Hello, I have never owned a cell phone but am now going to purchase one. I have been able to get by with out one up to now, I am self employeed with a few workers when needed. I am wondering which cell phone has worked the best for you in the dirt business. My area only has one effective cell phone company thats Verizion no one else has the tower coverge in the area I work in. 
? do you think a cell phone is all one needs or do you recommend a Blackberry type of phone?
What are the various usages on your cell phone that you use? I know there are many various options on a cell phone and many probabily are never used.
What especially should I be looking for in a cell phone or smart phone to be used in the dirt construction industry?
There are a few heavly constructed cell phones made to withstand a ruff environment and wet conditions, has any one used one of them? and did it last and perform any better then previous phones you used?
I have read many online consumer comments of various phones, it apears that competing phone companies are posting unfavorable comments about their competors phones and posting vary favorable comments about their own phones, via company employees? So I do not find the web comments vary usefull rather I fine them distrustfull.
What ever input you can provide will be greatly appreciated.
Hope this coming construction season is better then last year.


----------



## pinwheel (Dec 7, 2009)

I'm in dusty environments all the time, not dirt work though. I'm really hard on phones. I've had a motorola quantico for a couple months now & it's already took a couple pretty hard hits & seems to be holding up well. It claims to be able to be totally submerged in water for like 30 minutes with no leakage. Supposed to be their best rough use phone. Guess time will tell & I'm a good test candidate.


----------



## ElIngeniero (Feb 7, 2008)

Regarding the cell phone service--stick with what works. Sprint markets towards GC's in their ads but if their service is garbage in your area (which is the case in mine), you'll simply be frustrated more often than not. If verizon reliably works well in your area, I'd go with that. 

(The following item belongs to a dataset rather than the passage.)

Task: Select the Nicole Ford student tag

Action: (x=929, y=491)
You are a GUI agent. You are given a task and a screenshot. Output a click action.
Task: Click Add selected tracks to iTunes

Regarding the type of cell phone to get--that's up to your comfort level. If you're accustomed to using computers, apps, etc, then you may benefit from having a blackberry. They are convenient but at an increased cost. You really won't see much of a benefit out of a blackberry unless your clients, employees, and vendors are all onboard with them. If you have a digital program in place, they can truly be wonderful tools. However, it is my suspiscion that they are overkill for most contractors.:thumbsup:


----------



## concretemasonry (Dec 1, 2006)

If you are just getting started on wireless communications, walk before you run.

You can get a small flip phone that can be kept in a front pants pocket and will be protected as well as your vitals. Another choice is a phone definitely with a leather sheath and a knob so you can hang it from your belt or from a mount in the truck. You can usually hear it better than one in a pocket. Water is the enemy of cell phones and just a drop or two in the wrong place can be a disaster.

Most plans allow you to list "favorites" that you can call or receive calls from with no use of minutes.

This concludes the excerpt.